Google leads court filing supporting U.S. visa-holders’ ability to work
Google is leading an effort to maintain work authorization for tens of thousands of people whose spouses hold H-1B visas, the high-skilled visa that’s common in the tech industry.
Companies across the tech industry, which has been historically vocal in fighting for increased immigration rights, submitted an amicus brief Friday in a case known as Save Jobs USA v. Department of Homeland Security. A Washington district court is considering the plaintiff’s challenge to a DHS rule that allows so-called H-4 visa holders to work legally while their spouses on H-1B visas await green cards.
Google, which organized the effort, and more than two dozensignatories said in the filing that invalidating the rule that allows some H-4 visa-holders to work “would result in these talented individuals being barred from the workplace, forcibly severing tens of thousands of employment relationships across the country.” They wrote that 90,000 H-4 visa-holders would be impacted, 90% of whom are women.
Tech companies that signed onto the amicus brief include Adobe, Amazon, Apple, Electronic Arts, eBay, IBM, Intel, Microsoft, PayPal, Reddit, StubHub and Twitter. Several industry groups in tech and other fields like manufacturing signed on as well.
The plaintiff, Save Jobs USA, which identified itself in court filings as a group of computer workers formerly employed by Southern California Edison and “replaced by foreign workers imported on H1B guest worker visas,” has claimed DHS overstepped its authority in allowing for the work authorization of H-4 visa-holders and asked that the rule allowing for it be vacated.
In the amicus brief, Google and other tech companies said such a result “would be utterly destructive for the families impacted; by just one measure, about 87% of these families have made crucial life decisions on the promise of H-4 employment, including whether to have a child and whether to buy a house.”
Since the rule covers H-4 visa-holders whose spouses have been approved for permanent residency but are waiting for a green card, the companies wrote that families in that stage rely on the H-4 rule to bring in a dual income.
The brief also notes that women would be disproportionately impacted if the rule were invalidated, due to the overwhelming percentage of women with H-4 visas. The companies discussed the mental health implications that could come with being stripped of worker status suddenly, including examples of those impacted by visa processing delays developing depression and anxiety.
The companies also said H-4 workers are essential to their operations. Like H-1B visa holders, many H-4 workers have high levels of skill and education, with 99% holding at least a college degree and nearly 60% with a master’s degree or above, according to the brief. Many work in highly skilled fields, with two-thirds of employed H-4 visa-holders working a science, technology and mathematics job, the companies wrote.

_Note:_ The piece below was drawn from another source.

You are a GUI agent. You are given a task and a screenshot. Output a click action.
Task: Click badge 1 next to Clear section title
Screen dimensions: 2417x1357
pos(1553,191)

They also referenced DHS’ explanation in instituting the rule in 2015, which said that it would help to ease “disincentives” that caused H-1B visa holders to abandon their pursuit of permanent residency, which would minimize “disruptions” to U.S. businesses they work for.” The companies say that economic analysis shows getting rid of the rule would lower U.S. gross domestic product by about $7.5 billion per year and the federal government would lose at least $1.9 billion in annual tax revenue.
Plus, skilled workers who don’t want to deal with the headache of the U.S. immigration system while waiting for a spouse to get a green card are more likely to go to other countries more accepting of their immigration status, the brief says.
The companies contended that harm to U.S. workers is “minimal.”
“Indeed, the estimated job losses to domestic workers from the program are almost exactly canceled out by the 6,800 jobs created by the H-4 entrepreneurs who have founded companies and employ American workers,” they wrote.